§ **Task details**
With the pictures removed, retype the lines from the one holding "You are a GUI" through the end of the records, exactly as written.

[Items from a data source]
..............................
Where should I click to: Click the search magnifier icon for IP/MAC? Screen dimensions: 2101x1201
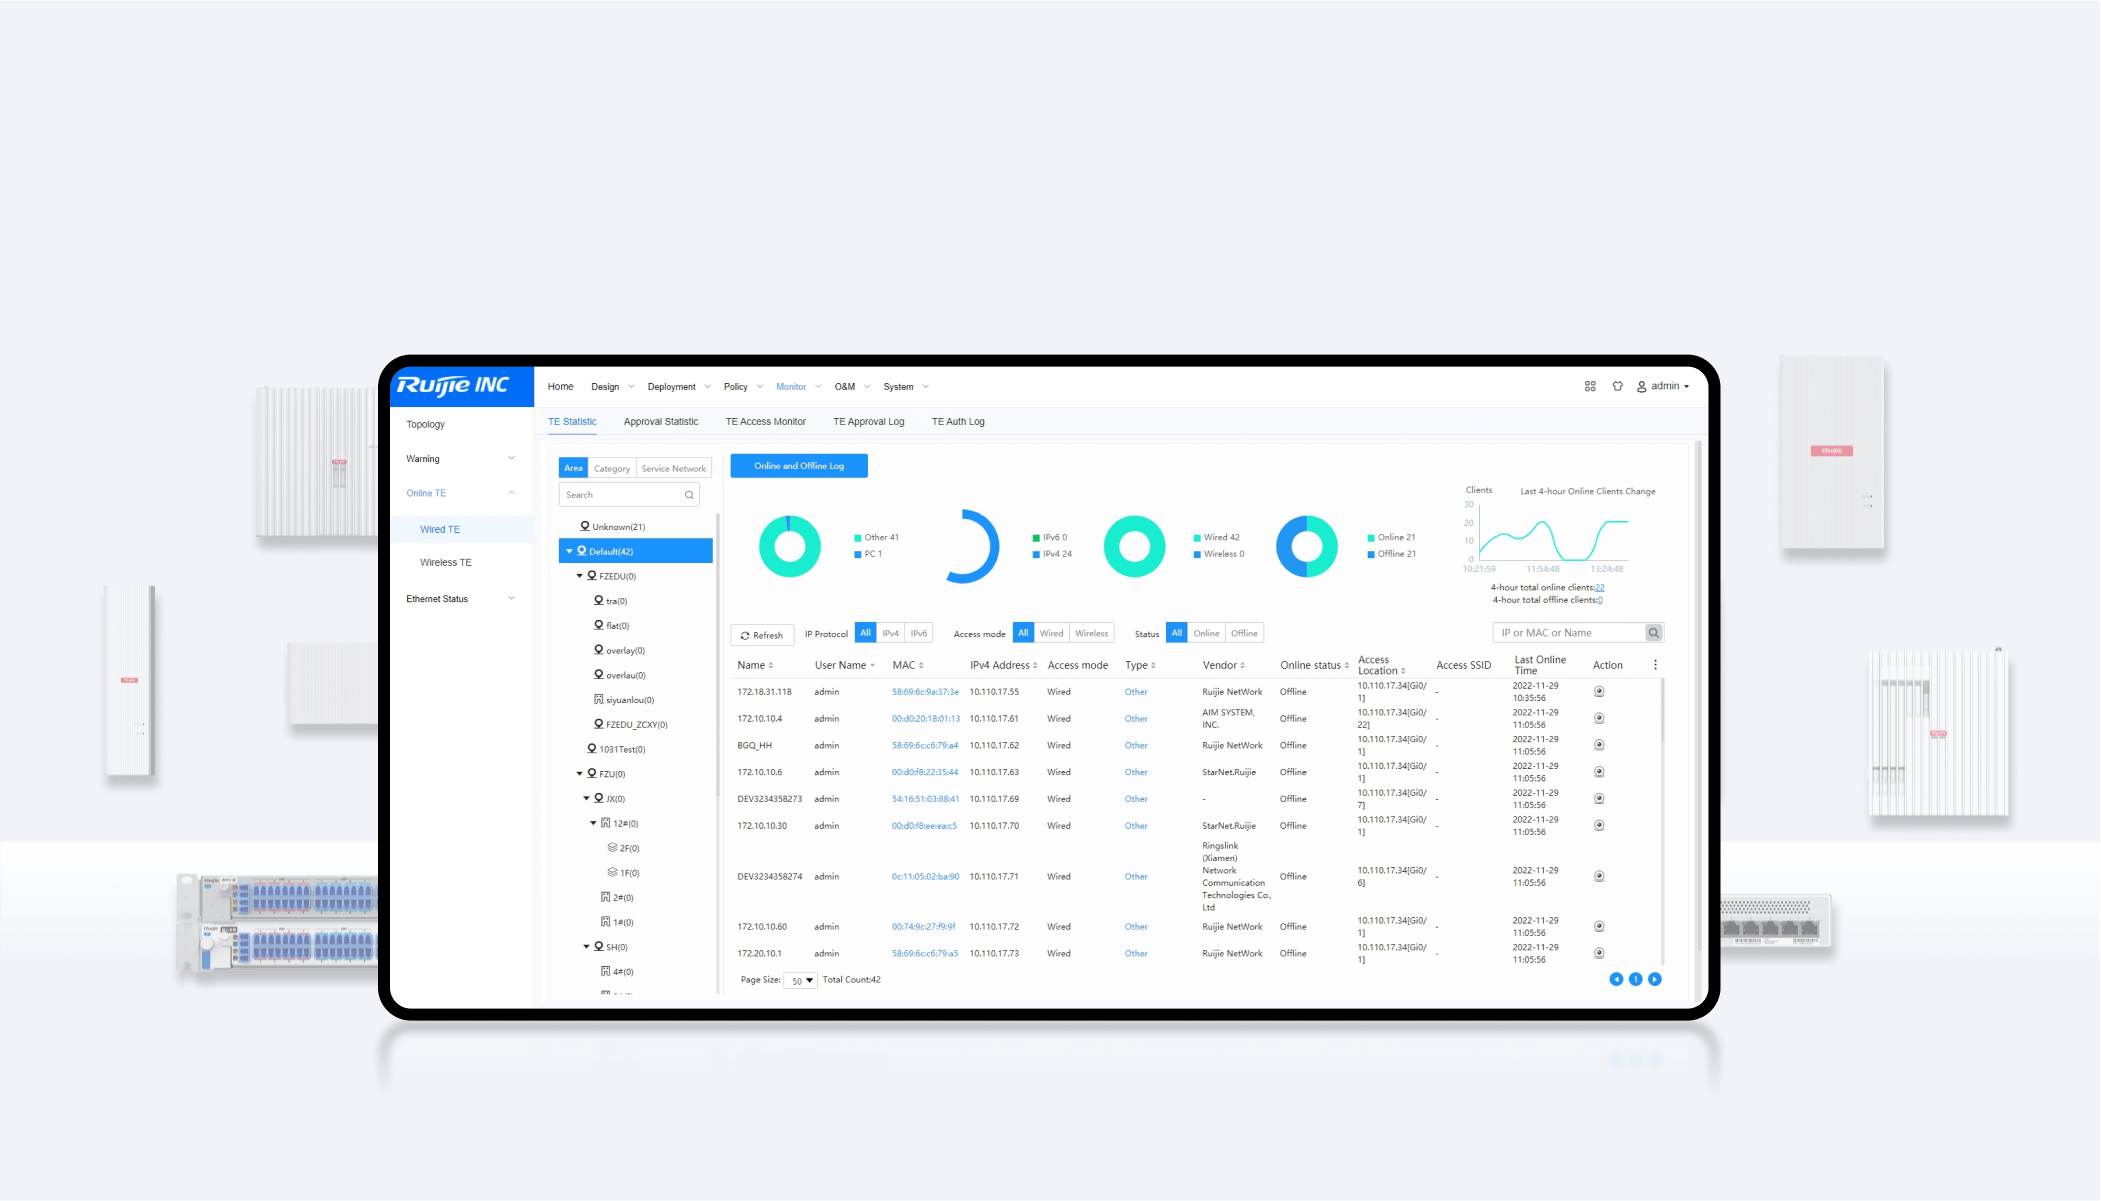pyautogui.click(x=1655, y=632)
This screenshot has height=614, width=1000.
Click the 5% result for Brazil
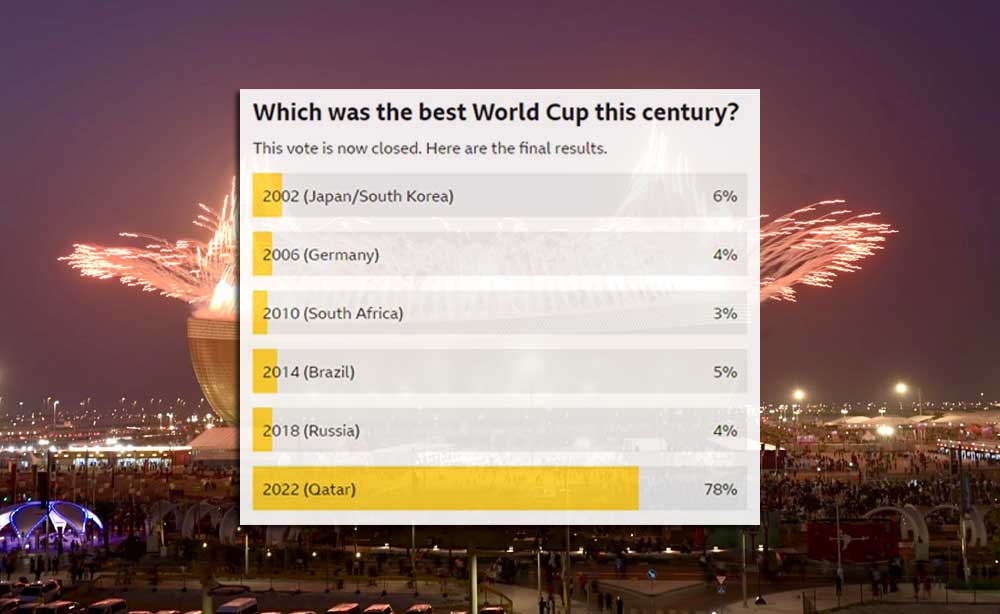click(725, 372)
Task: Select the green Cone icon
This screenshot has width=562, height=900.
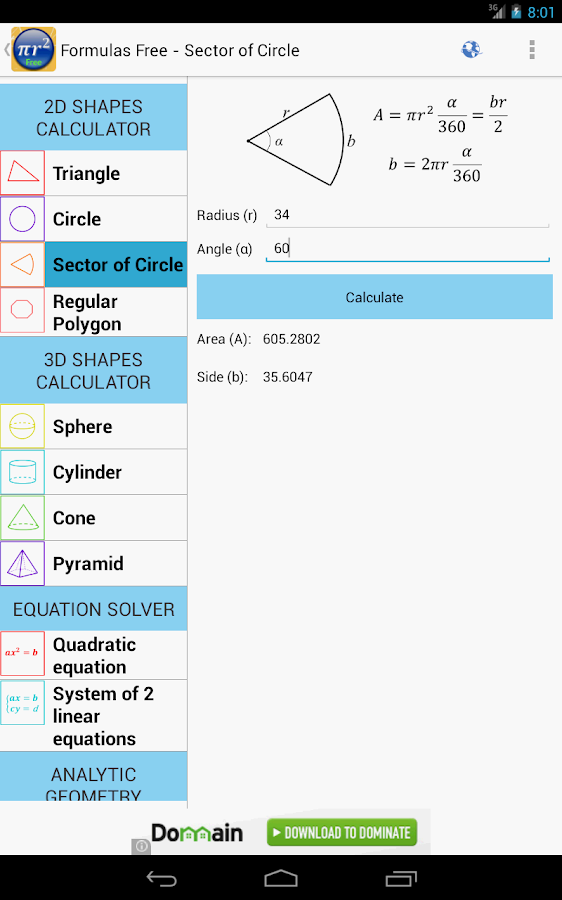Action: point(22,518)
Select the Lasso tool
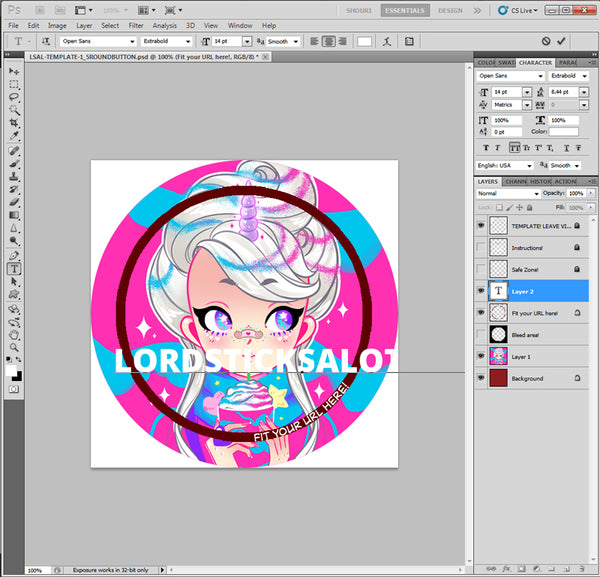 click(x=15, y=98)
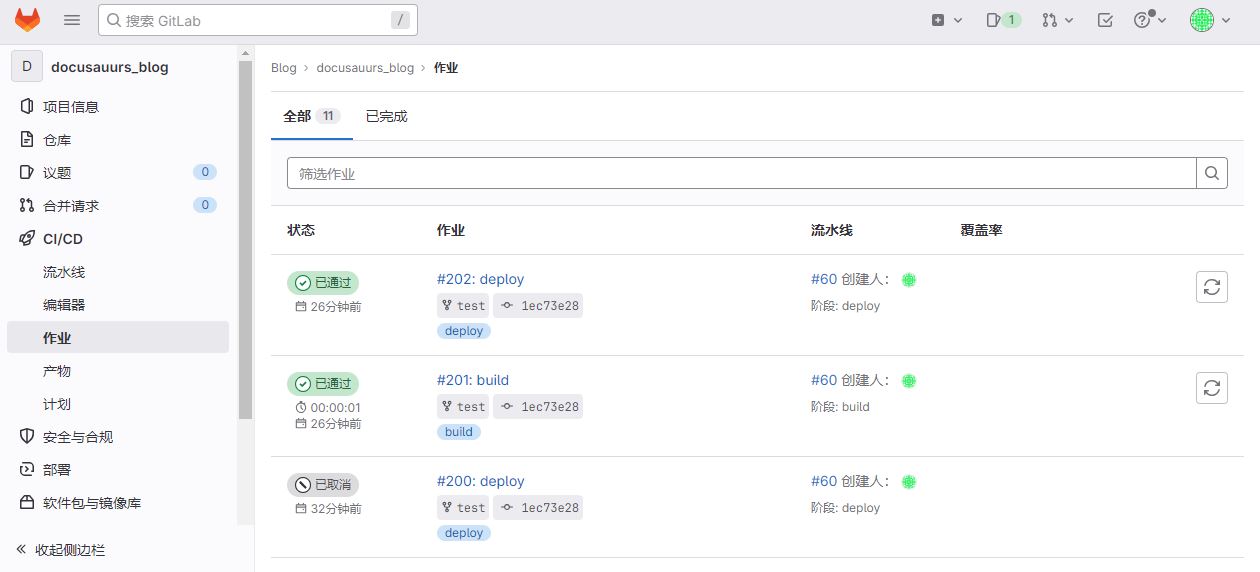
Task: Open issues icon in top bar
Action: [x=1003, y=20]
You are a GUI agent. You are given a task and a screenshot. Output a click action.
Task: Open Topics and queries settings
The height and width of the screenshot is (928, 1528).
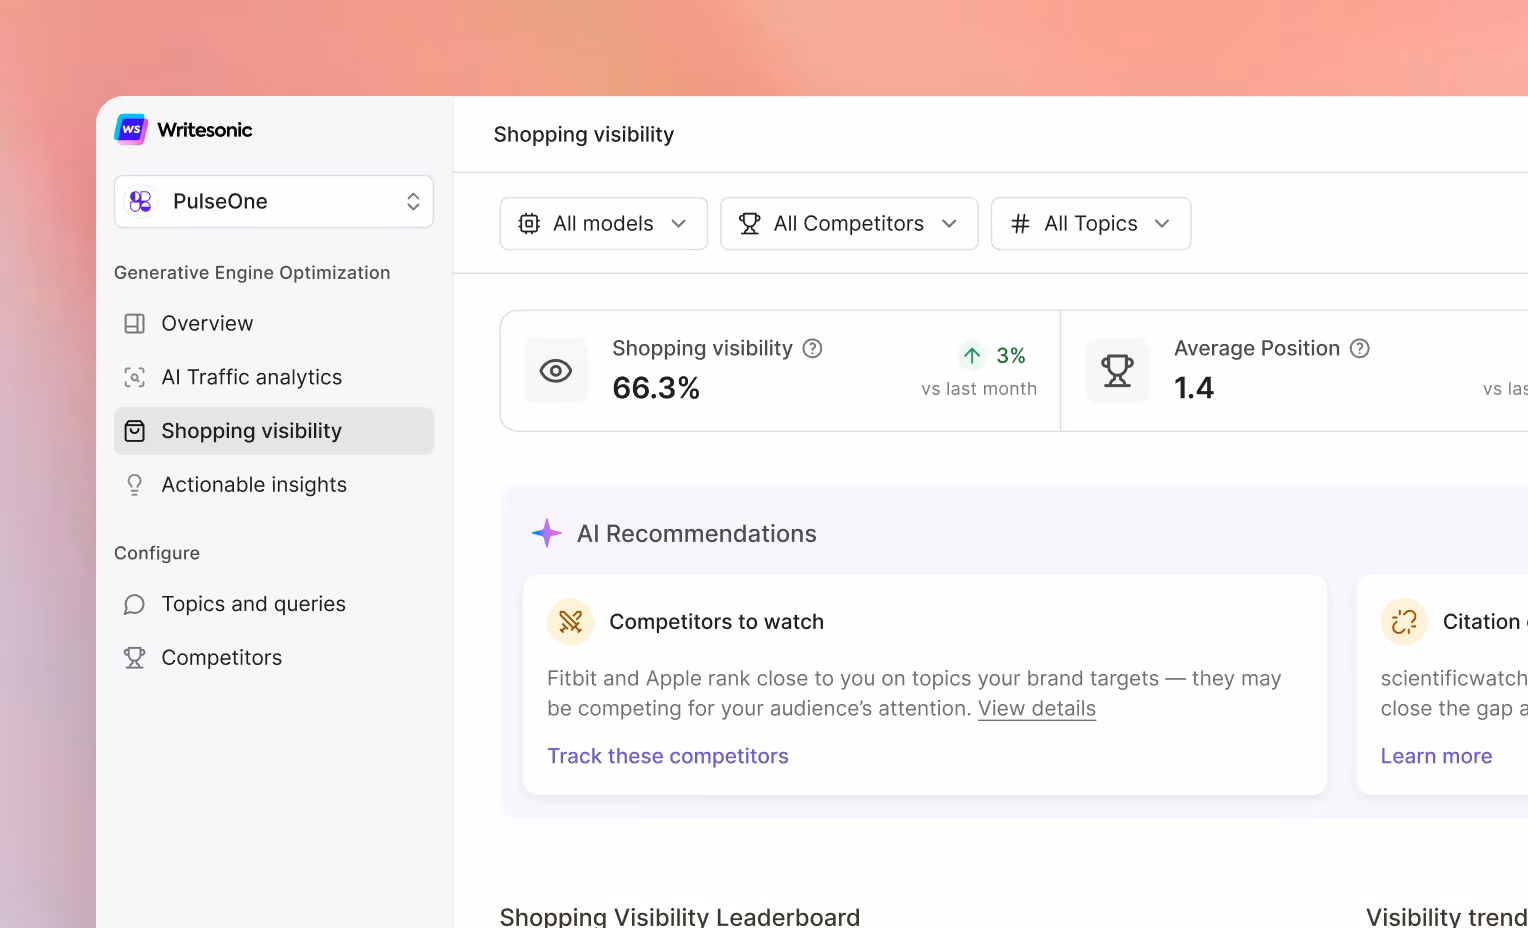[253, 604]
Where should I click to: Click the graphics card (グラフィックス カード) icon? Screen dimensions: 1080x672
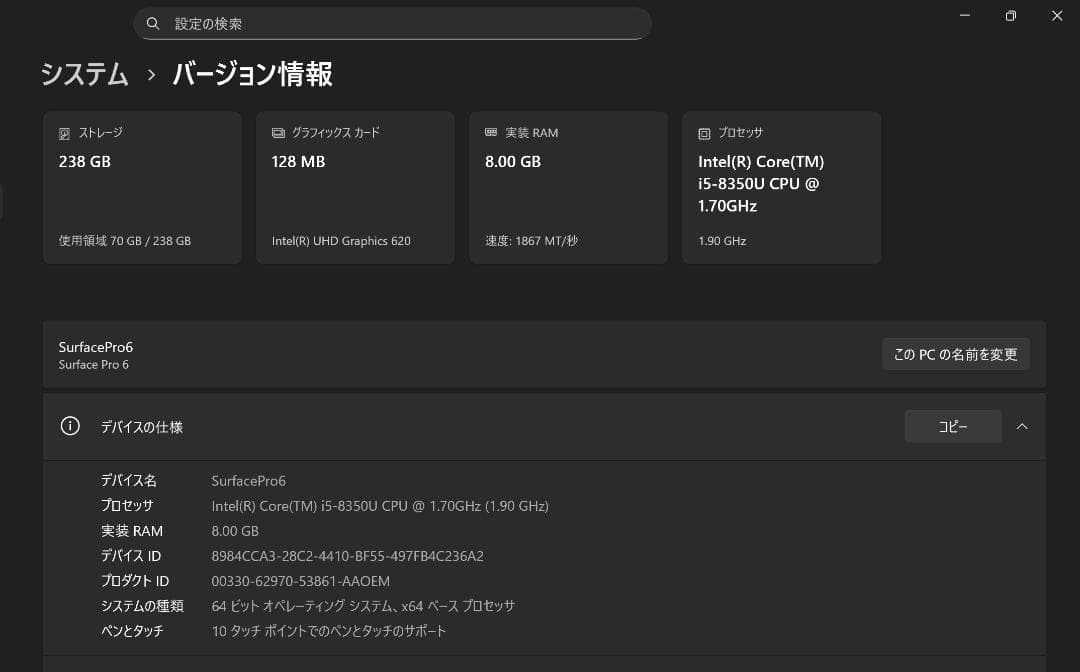(x=277, y=131)
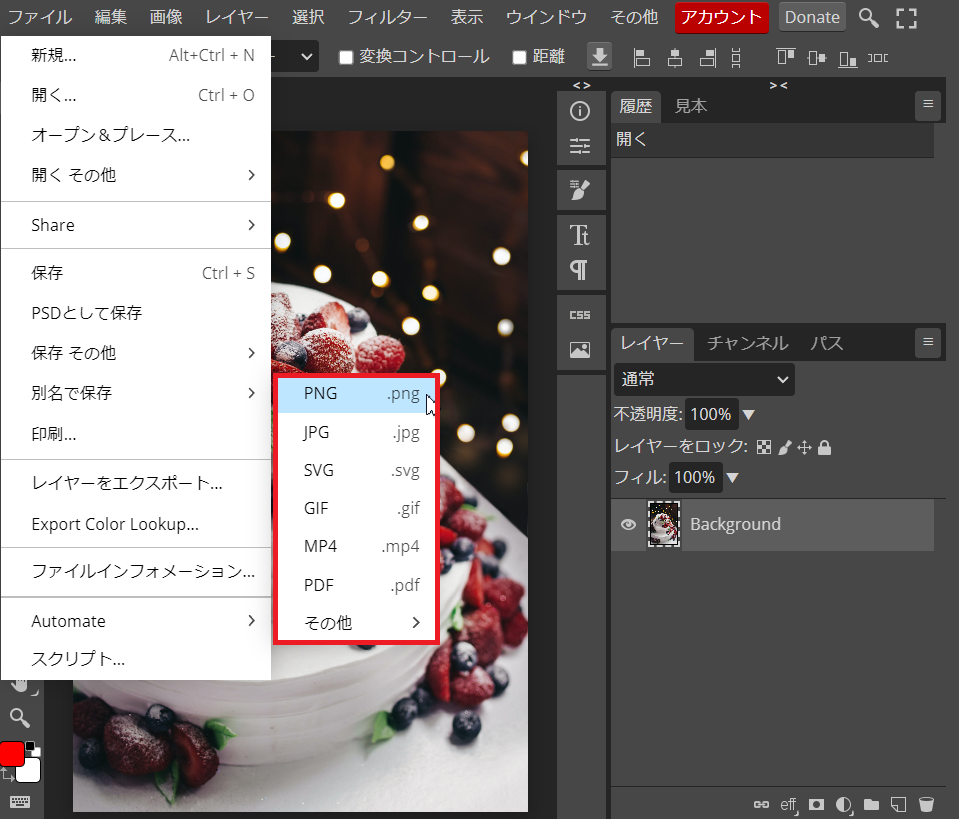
..............................
§ **Solution for this task**
You are a GUI agent. You are given a task and a screenshot. Output a click action.
Task: Open Topics and queries settings
The height and width of the screenshot is (928, 1528).
[253, 604]
Where should I click to: Click the graphics card (グラフィックス カード) icon? Screen dimensions: 1080x672
(x=277, y=131)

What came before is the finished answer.